SARAH: I know I kind of hesitated when I said it but the thought did not hesitate when it came to my mind 

KAYLA: Okay, I also thought I was a Meg, anyway 

SARAH: I'm definitely Jo, Hundo P Jo, she's a writer, bitch so much going on there, anyway 

KAYLA: Anyway 

SARAH: Anyway, where was I? And like yes we made a musical that was about being aro-ace

KAYLA: Oh yeah 

SARAH: Um 

KAYLA: Oh, actually I did have that thought during the movie of like oh we kind of snatched the plot of Little Women a little bit

SARAH: I had never read it 

KAYLA: I know, no I know, it just is kind of similar and I was like oh tea but you had never read it and you wrote…

SARAH: All plots are the same, let’s be real. 

KAYLA: That’s fair 

SARAH: Nothing is original, um that was… I could see how that might be important to other people like to be able to see that sort of thing but for me it didn't feel as powerful because I had made it like it's a sort of situation where it's like you know if what you want isn't out in the world like make it yourself and like yeah it's cool because we did that but also I didn't have the experience of like being able to watch someone else get it for the first… like… 

KAYLA: Yeah 

SARAH: Like it was like the person I’m identifying with is myself…

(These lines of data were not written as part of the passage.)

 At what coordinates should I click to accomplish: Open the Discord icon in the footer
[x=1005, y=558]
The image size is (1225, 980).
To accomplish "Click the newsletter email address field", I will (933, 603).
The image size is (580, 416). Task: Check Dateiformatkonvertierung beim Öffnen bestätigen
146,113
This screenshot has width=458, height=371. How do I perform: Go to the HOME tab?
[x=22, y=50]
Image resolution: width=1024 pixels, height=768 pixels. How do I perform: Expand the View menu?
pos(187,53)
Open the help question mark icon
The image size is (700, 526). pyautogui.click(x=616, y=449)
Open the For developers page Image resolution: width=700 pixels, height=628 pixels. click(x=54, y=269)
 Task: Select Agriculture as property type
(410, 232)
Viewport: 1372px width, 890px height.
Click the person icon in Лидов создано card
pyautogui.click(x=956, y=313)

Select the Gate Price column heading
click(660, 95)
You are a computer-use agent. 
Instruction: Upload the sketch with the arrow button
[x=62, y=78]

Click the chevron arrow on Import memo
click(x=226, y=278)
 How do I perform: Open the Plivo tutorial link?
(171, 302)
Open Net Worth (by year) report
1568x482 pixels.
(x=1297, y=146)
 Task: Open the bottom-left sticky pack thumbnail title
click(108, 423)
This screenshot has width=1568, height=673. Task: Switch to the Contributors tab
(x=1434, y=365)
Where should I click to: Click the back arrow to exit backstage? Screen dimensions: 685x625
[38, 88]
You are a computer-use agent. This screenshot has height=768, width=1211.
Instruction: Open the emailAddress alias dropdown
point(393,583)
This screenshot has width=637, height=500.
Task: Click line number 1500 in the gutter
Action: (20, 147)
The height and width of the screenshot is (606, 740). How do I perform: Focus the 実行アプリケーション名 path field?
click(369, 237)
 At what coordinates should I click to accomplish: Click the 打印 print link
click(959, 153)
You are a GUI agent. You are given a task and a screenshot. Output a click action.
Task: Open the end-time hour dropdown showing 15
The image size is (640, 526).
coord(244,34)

KAYLA: Because you wrote yourself in the musical 

SARAH: Because I wrote it and that's less impactful so to be able to see that like other people get it helped it kind of settle into like oh I understand this better now 

KAYLA: Yeah 

SARAH: Um do you want me to walk through all the things I relate to with Jo?

KAYLA: Yes. I think we should go over like the most aro moments 

SARAH: Okay 

KAYLA: I have two 

SARAH: I'm kind of curious as to what you think… yeah, do yours first 

KAYLA: Okay my two are at least the ones I wrote down are one so when Meg the oldest sister gets married Jo is really really upset and she's like… they're like getting ready for the wedding Jo is like Meg we can run away together like we can go we can like make our own money we can like you don't have to get married you don't have to do this and Meg is like Jo like I want to get married I want to marry what's his face and Jo is like just distraught she's like… 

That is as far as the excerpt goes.